On this date in 1828, Argentine independence hero Manuel Dorrego was shot in Buenos Aires — a casualty of that country’s unfolding civil war.
Dorrego (English Wikipedia entry | the more detailed Spanish), the youngest son of a Portuguese merchant, became a brilliant soldier of his country with an adventuresome career in the Argentine War of Independence, at one point taking refuge in exile in Baltimore, U.S.
If one likes, that sojourn in a functioning republic firmed up Dorrego’s commitment to federalism — the principle that would animate a decades-long internal conflict over division of power in the newly independent state.

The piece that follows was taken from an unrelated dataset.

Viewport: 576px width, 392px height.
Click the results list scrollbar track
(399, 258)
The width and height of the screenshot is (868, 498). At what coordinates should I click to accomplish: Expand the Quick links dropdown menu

Argentina’s federalists approved a distribution of power to its constituent regions; the opposing unitarians wanted a strong central government in Buenos Aires.
And they did not confine their disputes to pamphlets.
Resistance from the provinces to overweening Buenos Aires and Argentina’s unitarian first president Bernardino Rivadavia helped precipitate that gentleman’s fall from power and the dissolution of the national government.
Dorrego became Governor of Buenos Aires in August 1827, and exercised de facto head of state powers — for instance, he formally accepted the treaty ending hostilities in the Argentina-Brazil War.*
But a rough customer of the unitarian camp, Gen. Juan Lavalle, overthrew Dorrego’s government and mounted a terrifying purge of federales.**
Beginning, of course, with Dorrego himself, who was given one hour’s advance notice of his entirely extrajudicial shooting.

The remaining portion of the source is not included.